The problem –
All records below are to be repeated precisely, with nothing added.

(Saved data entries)
_____
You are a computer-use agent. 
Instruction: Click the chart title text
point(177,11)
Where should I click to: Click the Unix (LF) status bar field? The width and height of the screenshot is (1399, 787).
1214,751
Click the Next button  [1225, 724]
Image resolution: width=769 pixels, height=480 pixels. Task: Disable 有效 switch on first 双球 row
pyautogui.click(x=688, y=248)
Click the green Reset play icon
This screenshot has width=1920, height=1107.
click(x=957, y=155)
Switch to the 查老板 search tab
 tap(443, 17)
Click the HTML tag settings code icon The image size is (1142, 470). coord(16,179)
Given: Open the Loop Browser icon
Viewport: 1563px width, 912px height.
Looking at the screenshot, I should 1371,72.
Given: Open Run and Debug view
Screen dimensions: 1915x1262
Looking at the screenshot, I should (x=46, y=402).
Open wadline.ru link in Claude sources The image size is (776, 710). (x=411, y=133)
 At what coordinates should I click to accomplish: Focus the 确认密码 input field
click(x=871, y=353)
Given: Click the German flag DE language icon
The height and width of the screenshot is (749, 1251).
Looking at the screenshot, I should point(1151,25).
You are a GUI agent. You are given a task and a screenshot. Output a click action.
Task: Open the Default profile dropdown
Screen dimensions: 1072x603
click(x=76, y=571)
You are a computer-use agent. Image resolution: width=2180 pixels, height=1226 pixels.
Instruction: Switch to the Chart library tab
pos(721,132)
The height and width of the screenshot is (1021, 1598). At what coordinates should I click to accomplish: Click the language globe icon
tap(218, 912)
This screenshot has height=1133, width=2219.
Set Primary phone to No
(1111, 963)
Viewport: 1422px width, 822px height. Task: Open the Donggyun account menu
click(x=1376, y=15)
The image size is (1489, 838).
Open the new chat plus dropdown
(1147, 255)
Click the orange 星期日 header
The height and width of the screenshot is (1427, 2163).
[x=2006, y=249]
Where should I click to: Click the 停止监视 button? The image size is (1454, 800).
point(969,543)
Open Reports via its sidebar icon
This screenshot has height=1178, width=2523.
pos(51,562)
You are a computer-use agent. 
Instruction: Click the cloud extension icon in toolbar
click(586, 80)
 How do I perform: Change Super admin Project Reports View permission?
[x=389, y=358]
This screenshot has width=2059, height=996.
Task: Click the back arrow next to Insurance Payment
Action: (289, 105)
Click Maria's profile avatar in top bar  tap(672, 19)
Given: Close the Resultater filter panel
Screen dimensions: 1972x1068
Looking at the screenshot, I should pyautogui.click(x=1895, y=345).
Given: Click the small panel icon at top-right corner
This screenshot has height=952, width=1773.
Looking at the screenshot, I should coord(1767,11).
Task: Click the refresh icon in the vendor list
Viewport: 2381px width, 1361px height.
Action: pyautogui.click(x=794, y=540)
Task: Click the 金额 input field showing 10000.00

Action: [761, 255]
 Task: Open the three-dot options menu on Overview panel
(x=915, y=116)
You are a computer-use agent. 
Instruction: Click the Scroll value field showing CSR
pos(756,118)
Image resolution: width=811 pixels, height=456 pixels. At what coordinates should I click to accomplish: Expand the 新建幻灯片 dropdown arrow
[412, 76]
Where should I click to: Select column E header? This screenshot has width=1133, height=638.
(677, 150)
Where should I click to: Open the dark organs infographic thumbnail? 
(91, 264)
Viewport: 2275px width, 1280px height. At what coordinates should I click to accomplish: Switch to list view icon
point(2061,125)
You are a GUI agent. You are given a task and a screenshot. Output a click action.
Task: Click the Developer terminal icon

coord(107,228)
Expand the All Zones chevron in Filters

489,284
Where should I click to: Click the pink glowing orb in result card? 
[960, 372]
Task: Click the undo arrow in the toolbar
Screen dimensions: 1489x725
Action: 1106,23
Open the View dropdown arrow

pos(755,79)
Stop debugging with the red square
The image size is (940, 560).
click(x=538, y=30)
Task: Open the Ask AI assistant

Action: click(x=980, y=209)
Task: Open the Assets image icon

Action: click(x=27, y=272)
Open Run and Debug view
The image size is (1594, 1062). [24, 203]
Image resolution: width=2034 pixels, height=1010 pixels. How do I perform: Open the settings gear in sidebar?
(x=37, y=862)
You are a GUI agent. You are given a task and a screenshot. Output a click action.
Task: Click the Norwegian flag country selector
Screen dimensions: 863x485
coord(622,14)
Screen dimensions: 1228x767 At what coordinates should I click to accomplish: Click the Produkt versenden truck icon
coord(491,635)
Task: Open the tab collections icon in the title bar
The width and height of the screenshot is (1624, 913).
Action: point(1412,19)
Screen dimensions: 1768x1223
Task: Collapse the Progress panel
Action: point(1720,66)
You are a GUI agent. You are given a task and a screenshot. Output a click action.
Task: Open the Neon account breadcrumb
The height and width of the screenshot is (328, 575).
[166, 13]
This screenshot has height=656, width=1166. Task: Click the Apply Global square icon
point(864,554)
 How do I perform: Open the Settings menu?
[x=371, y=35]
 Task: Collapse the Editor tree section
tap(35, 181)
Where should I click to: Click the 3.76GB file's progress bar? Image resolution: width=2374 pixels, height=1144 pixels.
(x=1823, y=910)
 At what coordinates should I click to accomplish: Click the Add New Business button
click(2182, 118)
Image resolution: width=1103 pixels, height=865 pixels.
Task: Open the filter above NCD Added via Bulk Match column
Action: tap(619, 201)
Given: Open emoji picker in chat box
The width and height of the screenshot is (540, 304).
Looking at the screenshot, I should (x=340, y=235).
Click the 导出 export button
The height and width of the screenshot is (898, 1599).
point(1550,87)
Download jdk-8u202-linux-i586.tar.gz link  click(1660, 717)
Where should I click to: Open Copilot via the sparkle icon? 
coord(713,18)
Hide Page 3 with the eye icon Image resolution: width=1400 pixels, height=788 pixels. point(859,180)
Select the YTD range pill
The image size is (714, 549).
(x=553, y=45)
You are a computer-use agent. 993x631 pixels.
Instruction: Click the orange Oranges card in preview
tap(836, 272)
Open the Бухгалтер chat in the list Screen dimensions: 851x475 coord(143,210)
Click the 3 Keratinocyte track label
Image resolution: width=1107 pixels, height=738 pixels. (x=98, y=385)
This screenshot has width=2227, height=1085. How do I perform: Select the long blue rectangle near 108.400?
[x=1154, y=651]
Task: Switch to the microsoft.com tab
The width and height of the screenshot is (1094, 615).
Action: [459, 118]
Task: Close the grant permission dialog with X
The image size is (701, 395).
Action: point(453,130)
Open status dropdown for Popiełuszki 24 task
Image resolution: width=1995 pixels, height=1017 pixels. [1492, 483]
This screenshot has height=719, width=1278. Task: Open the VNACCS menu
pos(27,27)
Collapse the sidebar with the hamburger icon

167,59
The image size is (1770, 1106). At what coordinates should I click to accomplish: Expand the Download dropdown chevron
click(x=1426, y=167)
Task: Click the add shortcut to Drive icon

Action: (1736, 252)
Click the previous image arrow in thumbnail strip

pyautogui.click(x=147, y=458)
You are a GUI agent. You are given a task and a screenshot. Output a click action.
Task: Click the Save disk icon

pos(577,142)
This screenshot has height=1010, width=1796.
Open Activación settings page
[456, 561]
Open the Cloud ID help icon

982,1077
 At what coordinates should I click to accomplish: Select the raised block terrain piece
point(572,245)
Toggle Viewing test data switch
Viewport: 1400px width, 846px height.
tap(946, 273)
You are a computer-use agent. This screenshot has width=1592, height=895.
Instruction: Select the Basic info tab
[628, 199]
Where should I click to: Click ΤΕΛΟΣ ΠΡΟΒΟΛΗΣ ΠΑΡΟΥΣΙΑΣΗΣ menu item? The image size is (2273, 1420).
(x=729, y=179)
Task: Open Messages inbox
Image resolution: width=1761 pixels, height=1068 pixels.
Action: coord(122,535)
_____
Response area –
You are a computer-use agent. 
Instruction: Click the chart title text
point(177,11)
Where should I click to: Click the Unix (LF) status bar field? The width and height of the screenshot is (1399, 787).
1214,751
Click the Next button  [1225, 724]
Image resolution: width=769 pixels, height=480 pixels. Task: Disable 有效 switch on first 双球 row
pyautogui.click(x=688, y=248)
Click the green Reset play icon
This screenshot has width=1920, height=1107.
click(x=957, y=155)
Switch to the 查老板 search tab
 tap(443, 17)
Click the HTML tag settings code icon The image size is (1142, 470). coord(16,179)
Given: Open the Loop Browser icon
Viewport: 1563px width, 912px height.
Looking at the screenshot, I should 1371,72.
Given: Open Run and Debug view
Screen dimensions: 1915x1262
Looking at the screenshot, I should (x=46, y=402).
Open wadline.ru link in Claude sources The image size is (776, 710). (x=411, y=133)
 At what coordinates should I click to accomplish: Focus the 确认密码 input field
click(x=871, y=353)
Given: Click the German flag DE language icon
The height and width of the screenshot is (749, 1251).
Looking at the screenshot, I should point(1151,25).
You are a GUI agent. You are given a task and a screenshot. Output a click action.
Task: Open the Default profile dropdown
Screen dimensions: 1072x603
click(x=76, y=571)
You are a computer-use agent. Image resolution: width=2180 pixels, height=1226 pixels.
Instruction: Switch to the Chart library tab
pos(721,132)
The height and width of the screenshot is (1021, 1598). At what coordinates should I click to accomplish: Click the language globe icon
tap(218, 912)
This screenshot has height=1133, width=2219.
Set Primary phone to No
(1111, 963)
Viewport: 1422px width, 822px height. Task: Open the Donggyun account menu
click(x=1376, y=15)
The image size is (1489, 838).
Open the new chat plus dropdown
(1147, 255)
Click the orange 星期日 header
The height and width of the screenshot is (1427, 2163).
[x=2006, y=249]
Where should I click to: Click the 停止监视 button? The image size is (1454, 800).
point(969,543)
Open Reports via its sidebar icon
This screenshot has height=1178, width=2523.
pos(51,562)
You are a computer-use agent. 
Instruction: Click the cloud extension icon in toolbar
click(586, 80)
 How do I perform: Change Super admin Project Reports View permission?
[x=389, y=358]
This screenshot has width=2059, height=996.
Task: Click the back arrow next to Insurance Payment
Action: (289, 105)
Click Maria's profile avatar in top bar  tap(672, 19)
Given: Close the Resultater filter panel
Screen dimensions: 1972x1068
Looking at the screenshot, I should pyautogui.click(x=1895, y=345).
Given: Click the small panel icon at top-right corner
This screenshot has height=952, width=1773.
Looking at the screenshot, I should coord(1767,11).
Task: Click the refresh icon in the vendor list
Viewport: 2381px width, 1361px height.
Action: pyautogui.click(x=794, y=540)
Task: Click the 金额 input field showing 10000.00

Action: [761, 255]
 Task: Open the three-dot options menu on Overview panel
(x=915, y=116)
You are a computer-use agent. 
Instruction: Click the Scroll value field showing CSR
pos(756,118)
Image resolution: width=811 pixels, height=456 pixels. At what coordinates should I click to accomplish: Expand the 新建幻灯片 dropdown arrow
[412, 76]
Where should I click to: Select column E header? This screenshot has width=1133, height=638.
(677, 150)
Where should I click to: Open the dark organs infographic thumbnail? 
(91, 264)
Viewport: 2275px width, 1280px height. At what coordinates should I click to accomplish: Switch to list view icon
point(2061,125)
You are a GUI agent. You are given a task and a screenshot. Output a click action.
Task: Click the Developer terminal icon

coord(107,228)
Expand the All Zones chevron in Filters

489,284
Where should I click to: Click the pink glowing orb in result card? 
[960, 372]
Task: Click the undo arrow in the toolbar
Screen dimensions: 1489x725
Action: 1106,23
Open the View dropdown arrow

pos(755,79)
Stop debugging with the red square
The image size is (940, 560).
click(x=538, y=30)
Task: Open the Ask AI assistant

Action: click(x=980, y=209)
Task: Open the Assets image icon

Action: click(x=27, y=272)
Open Run and Debug view
The image size is (1594, 1062). [24, 203]
Image resolution: width=2034 pixels, height=1010 pixels. How do I perform: Open the settings gear in sidebar?
(x=37, y=862)
You are a GUI agent. You are given a task and a screenshot. Output a click action.
Task: Click the Norwegian flag country selector
Screen dimensions: 863x485
coord(622,14)
Screen dimensions: 1228x767 At what coordinates should I click to accomplish: Click the Produkt versenden truck icon
coord(491,635)
Task: Open the tab collections icon in the title bar
The width and height of the screenshot is (1624, 913).
Action: point(1412,19)
Screen dimensions: 1768x1223
Task: Collapse the Progress panel
Action: point(1720,66)
You are a GUI agent. You are given a task and a screenshot. Output a click action.
Task: Open the Neon account breadcrumb
The height and width of the screenshot is (328, 575).
[166, 13]
This screenshot has height=656, width=1166. Task: Click the Apply Global square icon
point(864,554)
 How do I perform: Open the Settings menu?
[x=371, y=35]
 Task: Collapse the Editor tree section
tap(35, 181)
Where should I click to: Click the 3.76GB file's progress bar? Image resolution: width=2374 pixels, height=1144 pixels.
(x=1823, y=910)
 At what coordinates should I click to accomplish: Click the Add New Business button
click(2182, 118)
Image resolution: width=1103 pixels, height=865 pixels.
Task: Open the filter above NCD Added via Bulk Match column
Action: tap(619, 201)
Given: Open emoji picker in chat box
The width and height of the screenshot is (540, 304).
Looking at the screenshot, I should (x=340, y=235).
Click the 导出 export button
The height and width of the screenshot is (898, 1599).
point(1550,87)
Download jdk-8u202-linux-i586.tar.gz link  click(1660, 717)
Where should I click to: Open Copilot via the sparkle icon? 
coord(713,18)
Hide Page 3 with the eye icon Image resolution: width=1400 pixels, height=788 pixels. point(859,180)
Select the YTD range pill
The image size is (714, 549).
(x=553, y=45)
You are a computer-use agent. 993x631 pixels.
Instruction: Click the orange Oranges card in preview
tap(836, 272)
Open the Бухгалтер chat in the list Screen dimensions: 851x475 coord(143,210)
Click the 3 Keratinocyte track label
Image resolution: width=1107 pixels, height=738 pixels. (x=98, y=385)
This screenshot has width=2227, height=1085. How do I perform: Select the long blue rectangle near 108.400?
[x=1154, y=651]
Task: Switch to the microsoft.com tab
The width and height of the screenshot is (1094, 615).
Action: [459, 118]
Task: Close the grant permission dialog with X
The image size is (701, 395).
Action: point(453,130)
Open status dropdown for Popiełuszki 24 task
Image resolution: width=1995 pixels, height=1017 pixels. [1492, 483]
This screenshot has height=719, width=1278. Task: Open the VNACCS menu
pos(27,27)
Collapse the sidebar with the hamburger icon

167,59
The image size is (1770, 1106). At what coordinates should I click to accomplish: Expand the Download dropdown chevron
click(x=1426, y=167)
Task: Click the add shortcut to Drive icon

Action: (1736, 252)
Click the previous image arrow in thumbnail strip

pyautogui.click(x=147, y=458)
You are a GUI agent. You are given a task and a screenshot. Output a click action.
Task: Click the Save disk icon

pos(577,142)
This screenshot has height=1010, width=1796.
Open Activación settings page
[456, 561]
Open the Cloud ID help icon

982,1077
 At what coordinates should I click to accomplish: Select the raised block terrain piece
point(572,245)
Toggle Viewing test data switch
Viewport: 1400px width, 846px height.
tap(946, 273)
You are a computer-use agent. This screenshot has width=1592, height=895.
Instruction: Select the Basic info tab
[628, 199]
Where should I click to: Click ΤΕΛΟΣ ΠΡΟΒΟΛΗΣ ΠΑΡΟΥΣΙΑΣΗΣ menu item? The image size is (2273, 1420).
(x=729, y=179)
Task: Open Messages inbox
Image resolution: width=1761 pixels, height=1068 pixels.
Action: coord(122,535)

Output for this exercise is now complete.